Workplace weight loss exercises for middle-aged men, exercise during spare time, and the essence of Tai Chi for health preservation
122. How can middle-aged men do weight loss exercises in the office? Sitting in the office for too long can lead to obesity, which not only affects appearance but is also detrimental to health. A 15-minute office weight loss exercise is convenient, practical, and easy to perform. If you can persist in it for a long time, it will be very effective for weight loss and strengthening the body. (1) Arm bending exercise: Put something with a certain weight, such as a phone book, into your handbag. Then, hold the handle of the bag and repeatedly lift it from your waist to your shoulder. Alternate between your left and right arms and do 30 repetitions on each side. (2) Push-up exercise: Place your hands flat on two chairs about a fist's distance from your shoulders. Keep your body as straight as possible and then do push-ups. This exercise can strengthen the triceps of the upper arm. The preparation posture before the exercise is the same as the push-up exercise, except that to increase the intensity of the exercise, you should put your feet on the table. Straighten your legs and slowly do push-ups. This can stimulate the muscle groups on the outside of your arms and gradually make them more resilient. (3) Squatting exercise: Stand with your feet shoulder-width apart, toes slightly outward, knees slightly bent, and hands clasped behind your head. Slowly squat down until your thighs are parallel to the ground, then slowly return to the starting position, being careful not to straighten your knees. (4) Knee bending exercise: With your buttocks slightly touching the chair, grip the edge of the chair with both hands, bend your knees easily, and bring your legs together. Then slowly bring your knees towards your chest, and then slowly return to the starting position. (5) Side bending exercise: Hold a handbag of appropriate weight in both hands, with one palm placed behind your head. Let the handbag hang down naturally as if being pulled towards the ground, and bend your body to the side. To return to the starting position, slowly lift the handbag back up, and slowly straighten your body. Alternate between the left and right sides. (6) Backbend exercise: Stand with your feet shoulder-width apart, hold onto a chair with one hand, keeping your upper body fixed. Then push your knees forward and lean your waist backward, holding this position until you feel fatigued. This exercise can strengthen the muscles on the front of your thighs and burn fat in your buttocks.
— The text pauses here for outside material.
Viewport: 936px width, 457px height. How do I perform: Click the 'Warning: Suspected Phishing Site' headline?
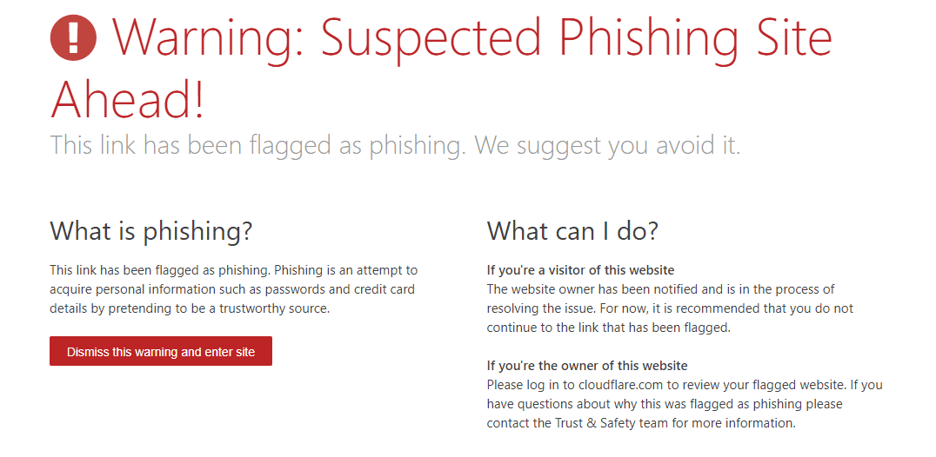point(471,37)
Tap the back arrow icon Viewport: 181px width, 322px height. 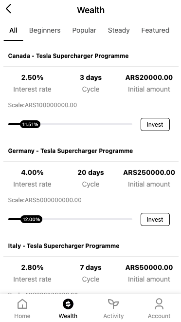(x=8, y=9)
How can middle-aged men squeeze in time for physical exercise? Middle-aged men can try the following methods to make time for physical exercise amidst their busy work, study, and daily life: (1) If you go to the market to buy groceries, try running there and back. This saves time and provides exercise. (2) If your commute to work is short, within three bus stops, avoid taking the bus and try a brisk walk or jog. (3) If you can reach your workplace by bicycle in half an hour, it's best to ride a bicycle instead of a car. This is a rare opportunity for exercise. (4) If your office is on the 10th floor or less, don't take the elevator. Insist on climbing the stairs. Although you may be out of breath, it will greatly exercise your lower limbs and respiratory system. (5) Office workers should not force themselves to continue working at 10 am and 4 pm. Stop and stretch your muscles and do 10 minutes of simple office exercises. This will clear your mind and improve your mood. (6) When you are in a long line at the ticket window or waiting for the train on the platform, do not stand still or sit still. Do not be shy. You should boldly stomp your feet in place or do 10 high knee exercises. Even just stretching a few times is a great way to exercise. Don’t miss it.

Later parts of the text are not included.